-------- TRECHO DO TEXTO

A tecnologia é uma das grandes aliadas do mundo científico. Mas e quando a tecnologia é usada para o mal? Dois químicos brasileiros foram acusados no dia 26 de janeiro de usar dados de artigos científicos. Com o caso, a questão da fraude na ciência voltou a ser alvo de discussão no mundo acadêmico brasileiro.
A fabricação de dados, o plágio e a invenção de informações são alguns dos tipos de fraude mais comuns hoje. Contra esses problemas, universidades e publicações científicas contam com poucas armas – como softwares que identificam trechos de outros artigos e a revisão de conteúdo por outros especialistas da área.
Quando um erro é encontrado após a publicação de um artigo, há dois caminhos possíveis. Um deles é a correção, adotada pelas revistas de ciência em casos considerados de menor gravidade. Já no caso das fraudes, o procedimento mais comum é a retratação (também conhecida como despublicação).
Embora continuem a constar na base de dados da publicação, artigos despublicados ganham um aviso que informa que o conteúdo “não é confiável”. Quem explica toda dinâmica descrita acima são a linguista Ana Munhoz e a antropóloga Debora Diniz. Elas são autoras do livro “Plágio: palavras escondidas”.
“A infração ética gera vergonha e desconfiança do pesquisador como alguém cuja contribuição para o conhecimento acadêmico possa ser levada a sério”, explicaram elas.

----------------
-------- REGISTROS DE DADOS

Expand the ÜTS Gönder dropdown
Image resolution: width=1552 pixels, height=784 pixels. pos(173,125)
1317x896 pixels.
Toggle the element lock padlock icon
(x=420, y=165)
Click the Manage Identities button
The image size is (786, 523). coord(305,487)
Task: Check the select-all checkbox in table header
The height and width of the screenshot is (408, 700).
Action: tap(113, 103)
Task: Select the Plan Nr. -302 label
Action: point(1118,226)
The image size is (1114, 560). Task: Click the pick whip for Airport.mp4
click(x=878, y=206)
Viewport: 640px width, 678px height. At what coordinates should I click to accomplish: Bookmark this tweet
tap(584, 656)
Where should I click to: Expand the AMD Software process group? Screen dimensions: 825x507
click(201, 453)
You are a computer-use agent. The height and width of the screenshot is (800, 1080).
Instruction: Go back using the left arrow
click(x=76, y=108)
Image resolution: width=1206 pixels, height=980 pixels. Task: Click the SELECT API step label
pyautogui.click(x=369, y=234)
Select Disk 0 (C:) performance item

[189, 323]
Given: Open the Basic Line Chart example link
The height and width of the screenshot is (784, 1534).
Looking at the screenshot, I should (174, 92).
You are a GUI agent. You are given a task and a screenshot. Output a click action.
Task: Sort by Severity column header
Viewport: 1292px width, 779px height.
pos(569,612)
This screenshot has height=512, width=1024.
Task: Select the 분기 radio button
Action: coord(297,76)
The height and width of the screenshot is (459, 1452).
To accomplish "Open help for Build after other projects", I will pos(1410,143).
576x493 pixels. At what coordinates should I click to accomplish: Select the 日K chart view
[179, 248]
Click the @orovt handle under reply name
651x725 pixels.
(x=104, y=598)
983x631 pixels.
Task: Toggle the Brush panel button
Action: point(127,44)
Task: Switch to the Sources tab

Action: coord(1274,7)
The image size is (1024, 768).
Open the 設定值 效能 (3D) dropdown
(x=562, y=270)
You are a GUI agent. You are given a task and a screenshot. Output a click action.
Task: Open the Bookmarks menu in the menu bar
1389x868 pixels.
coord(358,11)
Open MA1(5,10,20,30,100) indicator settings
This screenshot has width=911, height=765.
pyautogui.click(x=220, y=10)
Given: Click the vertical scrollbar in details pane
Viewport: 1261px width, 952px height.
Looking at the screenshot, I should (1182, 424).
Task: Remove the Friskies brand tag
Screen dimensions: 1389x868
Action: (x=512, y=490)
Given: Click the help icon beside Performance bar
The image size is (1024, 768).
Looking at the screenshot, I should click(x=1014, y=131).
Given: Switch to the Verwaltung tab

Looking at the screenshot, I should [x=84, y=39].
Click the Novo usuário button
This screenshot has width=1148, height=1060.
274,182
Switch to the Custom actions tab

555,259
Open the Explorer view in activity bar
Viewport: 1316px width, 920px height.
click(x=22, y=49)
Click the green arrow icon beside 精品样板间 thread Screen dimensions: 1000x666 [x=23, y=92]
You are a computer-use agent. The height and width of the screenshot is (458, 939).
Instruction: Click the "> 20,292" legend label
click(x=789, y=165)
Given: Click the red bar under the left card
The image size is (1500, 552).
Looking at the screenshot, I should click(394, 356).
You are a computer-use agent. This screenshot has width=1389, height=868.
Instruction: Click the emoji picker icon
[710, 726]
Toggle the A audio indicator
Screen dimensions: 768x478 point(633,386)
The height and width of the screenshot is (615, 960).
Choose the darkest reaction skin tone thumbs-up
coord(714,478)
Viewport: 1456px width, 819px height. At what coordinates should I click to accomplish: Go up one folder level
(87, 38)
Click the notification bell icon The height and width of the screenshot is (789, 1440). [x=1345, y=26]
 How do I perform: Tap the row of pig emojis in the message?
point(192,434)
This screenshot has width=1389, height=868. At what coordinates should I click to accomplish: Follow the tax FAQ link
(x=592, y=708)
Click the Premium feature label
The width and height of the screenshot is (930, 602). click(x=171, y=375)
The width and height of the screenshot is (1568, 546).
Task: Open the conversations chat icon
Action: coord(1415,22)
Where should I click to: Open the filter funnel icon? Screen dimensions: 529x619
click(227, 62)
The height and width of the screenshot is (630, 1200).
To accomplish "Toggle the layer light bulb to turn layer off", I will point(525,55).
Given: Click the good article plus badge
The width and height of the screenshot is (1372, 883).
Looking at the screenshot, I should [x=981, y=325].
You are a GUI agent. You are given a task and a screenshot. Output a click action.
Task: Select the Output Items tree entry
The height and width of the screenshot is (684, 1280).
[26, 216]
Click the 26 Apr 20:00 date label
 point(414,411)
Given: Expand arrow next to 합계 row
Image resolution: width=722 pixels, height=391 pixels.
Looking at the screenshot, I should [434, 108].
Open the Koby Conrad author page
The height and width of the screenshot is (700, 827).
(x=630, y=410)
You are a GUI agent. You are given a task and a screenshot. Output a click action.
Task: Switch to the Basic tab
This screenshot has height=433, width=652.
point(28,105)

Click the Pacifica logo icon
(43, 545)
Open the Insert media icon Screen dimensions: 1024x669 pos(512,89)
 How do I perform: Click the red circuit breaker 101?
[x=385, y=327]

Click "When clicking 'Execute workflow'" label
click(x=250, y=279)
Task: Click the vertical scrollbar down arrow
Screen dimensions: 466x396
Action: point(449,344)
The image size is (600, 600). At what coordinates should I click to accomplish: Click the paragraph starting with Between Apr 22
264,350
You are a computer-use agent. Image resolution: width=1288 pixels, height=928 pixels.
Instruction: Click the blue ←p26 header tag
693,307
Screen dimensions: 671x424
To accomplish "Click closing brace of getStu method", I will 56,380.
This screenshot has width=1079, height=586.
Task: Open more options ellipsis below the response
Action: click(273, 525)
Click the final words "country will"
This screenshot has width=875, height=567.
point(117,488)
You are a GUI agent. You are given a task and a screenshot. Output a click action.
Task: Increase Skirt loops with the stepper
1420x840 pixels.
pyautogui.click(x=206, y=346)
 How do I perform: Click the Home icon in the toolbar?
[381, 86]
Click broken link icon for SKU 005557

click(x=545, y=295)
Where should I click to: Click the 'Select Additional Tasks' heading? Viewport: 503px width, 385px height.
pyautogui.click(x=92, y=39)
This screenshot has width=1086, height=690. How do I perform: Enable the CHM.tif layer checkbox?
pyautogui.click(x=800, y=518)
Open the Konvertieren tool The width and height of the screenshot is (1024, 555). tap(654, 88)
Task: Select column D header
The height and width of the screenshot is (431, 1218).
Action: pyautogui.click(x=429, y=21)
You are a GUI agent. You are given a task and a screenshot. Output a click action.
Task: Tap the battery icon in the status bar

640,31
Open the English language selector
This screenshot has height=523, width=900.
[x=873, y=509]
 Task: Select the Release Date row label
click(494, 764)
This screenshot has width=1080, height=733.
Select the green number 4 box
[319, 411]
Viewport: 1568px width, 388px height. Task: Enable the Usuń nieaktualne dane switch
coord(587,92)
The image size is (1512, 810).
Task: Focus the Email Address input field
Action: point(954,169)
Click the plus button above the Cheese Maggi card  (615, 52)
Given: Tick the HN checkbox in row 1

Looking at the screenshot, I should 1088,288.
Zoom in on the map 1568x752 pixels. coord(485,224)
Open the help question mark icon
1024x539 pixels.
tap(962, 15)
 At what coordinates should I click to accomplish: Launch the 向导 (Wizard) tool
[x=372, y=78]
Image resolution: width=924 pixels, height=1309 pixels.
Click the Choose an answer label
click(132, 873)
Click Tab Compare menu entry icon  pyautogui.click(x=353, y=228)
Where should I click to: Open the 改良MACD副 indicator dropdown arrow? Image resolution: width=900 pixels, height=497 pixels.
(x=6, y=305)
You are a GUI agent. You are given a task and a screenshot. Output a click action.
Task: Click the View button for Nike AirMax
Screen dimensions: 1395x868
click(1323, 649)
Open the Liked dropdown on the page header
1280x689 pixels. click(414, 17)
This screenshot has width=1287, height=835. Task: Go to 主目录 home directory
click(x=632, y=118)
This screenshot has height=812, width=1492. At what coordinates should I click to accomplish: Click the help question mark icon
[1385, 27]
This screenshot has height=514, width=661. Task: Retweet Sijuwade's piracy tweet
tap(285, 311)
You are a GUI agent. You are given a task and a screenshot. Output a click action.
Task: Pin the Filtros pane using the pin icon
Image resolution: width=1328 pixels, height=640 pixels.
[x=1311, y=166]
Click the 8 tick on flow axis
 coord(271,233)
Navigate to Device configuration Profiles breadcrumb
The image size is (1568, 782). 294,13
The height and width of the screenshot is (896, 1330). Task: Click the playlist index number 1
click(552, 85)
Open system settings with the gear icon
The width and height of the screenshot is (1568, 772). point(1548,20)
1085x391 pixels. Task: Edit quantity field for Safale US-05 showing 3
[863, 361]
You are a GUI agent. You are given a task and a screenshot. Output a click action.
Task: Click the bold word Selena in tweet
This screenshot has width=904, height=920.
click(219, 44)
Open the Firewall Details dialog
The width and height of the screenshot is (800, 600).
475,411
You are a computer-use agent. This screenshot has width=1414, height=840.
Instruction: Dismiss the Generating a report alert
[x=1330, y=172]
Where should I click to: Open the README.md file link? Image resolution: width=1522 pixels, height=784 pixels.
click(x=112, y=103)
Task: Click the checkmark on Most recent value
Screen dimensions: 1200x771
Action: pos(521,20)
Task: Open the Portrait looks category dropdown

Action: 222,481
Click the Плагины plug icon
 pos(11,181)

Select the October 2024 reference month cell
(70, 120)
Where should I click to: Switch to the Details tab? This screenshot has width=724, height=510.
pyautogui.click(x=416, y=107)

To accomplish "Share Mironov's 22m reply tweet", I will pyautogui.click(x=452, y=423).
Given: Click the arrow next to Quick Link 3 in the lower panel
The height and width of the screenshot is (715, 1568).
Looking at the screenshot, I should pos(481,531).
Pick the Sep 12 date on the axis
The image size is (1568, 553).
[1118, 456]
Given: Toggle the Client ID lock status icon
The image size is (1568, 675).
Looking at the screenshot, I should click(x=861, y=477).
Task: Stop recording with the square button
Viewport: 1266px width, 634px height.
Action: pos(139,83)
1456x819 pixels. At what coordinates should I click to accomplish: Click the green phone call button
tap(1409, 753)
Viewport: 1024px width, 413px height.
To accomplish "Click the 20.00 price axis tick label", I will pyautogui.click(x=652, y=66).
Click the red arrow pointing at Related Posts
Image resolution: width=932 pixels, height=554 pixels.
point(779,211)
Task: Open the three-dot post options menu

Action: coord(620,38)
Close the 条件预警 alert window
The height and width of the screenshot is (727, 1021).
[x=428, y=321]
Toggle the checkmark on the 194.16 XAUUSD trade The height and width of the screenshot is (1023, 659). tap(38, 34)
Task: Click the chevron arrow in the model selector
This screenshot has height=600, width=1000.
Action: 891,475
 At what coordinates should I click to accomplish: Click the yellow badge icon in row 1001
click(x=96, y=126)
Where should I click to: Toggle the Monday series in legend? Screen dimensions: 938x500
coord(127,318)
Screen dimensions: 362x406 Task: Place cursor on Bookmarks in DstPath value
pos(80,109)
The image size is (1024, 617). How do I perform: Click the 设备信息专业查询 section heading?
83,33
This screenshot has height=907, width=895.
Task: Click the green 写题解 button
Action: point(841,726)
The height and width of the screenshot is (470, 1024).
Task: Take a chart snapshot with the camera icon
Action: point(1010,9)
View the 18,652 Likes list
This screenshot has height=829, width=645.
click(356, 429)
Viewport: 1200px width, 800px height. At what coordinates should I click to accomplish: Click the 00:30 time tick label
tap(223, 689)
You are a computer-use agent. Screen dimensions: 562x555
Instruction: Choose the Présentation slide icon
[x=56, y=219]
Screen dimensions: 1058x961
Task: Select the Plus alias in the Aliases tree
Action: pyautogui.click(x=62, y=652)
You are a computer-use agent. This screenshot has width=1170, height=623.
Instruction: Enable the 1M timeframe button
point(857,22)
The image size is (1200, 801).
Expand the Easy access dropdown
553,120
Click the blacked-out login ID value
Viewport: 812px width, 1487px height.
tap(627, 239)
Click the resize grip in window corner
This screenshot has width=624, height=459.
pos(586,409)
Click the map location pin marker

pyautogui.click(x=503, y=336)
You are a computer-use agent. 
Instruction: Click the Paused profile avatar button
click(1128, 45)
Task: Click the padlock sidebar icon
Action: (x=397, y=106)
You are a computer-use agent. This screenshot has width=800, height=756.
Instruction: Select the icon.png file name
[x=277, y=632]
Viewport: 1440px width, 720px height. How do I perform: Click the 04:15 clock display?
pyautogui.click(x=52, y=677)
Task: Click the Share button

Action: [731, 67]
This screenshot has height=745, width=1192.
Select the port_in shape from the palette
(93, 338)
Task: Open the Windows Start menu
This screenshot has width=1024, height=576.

----------------

▶ _TAREFAS PROPOSTAS_:
1 – No texto sobre fraude na ciência, troque "correção" por "retificação" e reescreva tudo de "Quando um erro" até "conhecida como despublicação).".
2 – Transcreva sem alterações tudo o que vai do início da listagem até a linha que contém "(x=562, y=270)", incluindo essa linha.

▶ _RESPOSTAS_:
1 –
Quando um erro é encontrado após a publicação de um artigo, há dois caminhos possíveis. Um deles é a retificação, adotada pelas revistas de ciência em casos considerados de menor gravidade. Já no caso das fraudes, o procedimento mais comum é a retratação (também conhecida como despublicação).

2 –
Expand the ÜTS Gönder dropdown
Image resolution: width=1552 pixels, height=784 pixels. pos(173,125)
1317x896 pixels.
Toggle the element lock padlock icon
(x=420, y=165)
Click the Manage Identities button
The image size is (786, 523). coord(305,487)
Task: Check the select-all checkbox in table header
The height and width of the screenshot is (408, 700).
Action: tap(113, 103)
Task: Select the Plan Nr. -302 label
Action: point(1118,226)
The image size is (1114, 560). Task: Click the pick whip for Airport.mp4
click(x=878, y=206)
Viewport: 640px width, 678px height. At what coordinates should I click to accomplish: Bookmark this tweet
tap(584, 656)
Where should I click to: Expand the AMD Software process group? Screen dimensions: 825x507
click(201, 453)
You are a computer-use agent. The height and width of the screenshot is (800, 1080).
Instruction: Go back using the left arrow
click(x=76, y=108)
Image resolution: width=1206 pixels, height=980 pixels. Task: Click the SELECT API step label
pyautogui.click(x=369, y=234)
Select Disk 0 (C:) performance item

[189, 323]
Given: Open the Basic Line Chart example link
The height and width of the screenshot is (784, 1534).
Looking at the screenshot, I should (174, 92).
You are a GUI agent. You are given a task and a screenshot. Output a click action.
Task: Sort by Severity column header
Viewport: 1292px width, 779px height.
pos(569,612)
This screenshot has height=512, width=1024.
Task: Select the 분기 radio button
Action: coord(297,76)
The height and width of the screenshot is (459, 1452).
To accomplish "Open help for Build after other projects", I will pos(1410,143).
576x493 pixels. At what coordinates should I click to accomplish: Select the 日K chart view
[179, 248]
Click the @orovt handle under reply name
651x725 pixels.
(x=104, y=598)
983x631 pixels.
Task: Toggle the Brush panel button
Action: point(127,44)
Task: Switch to the Sources tab

Action: coord(1274,7)
The image size is (1024, 768).
Open the 設定值 效能 (3D) dropdown
(x=562, y=270)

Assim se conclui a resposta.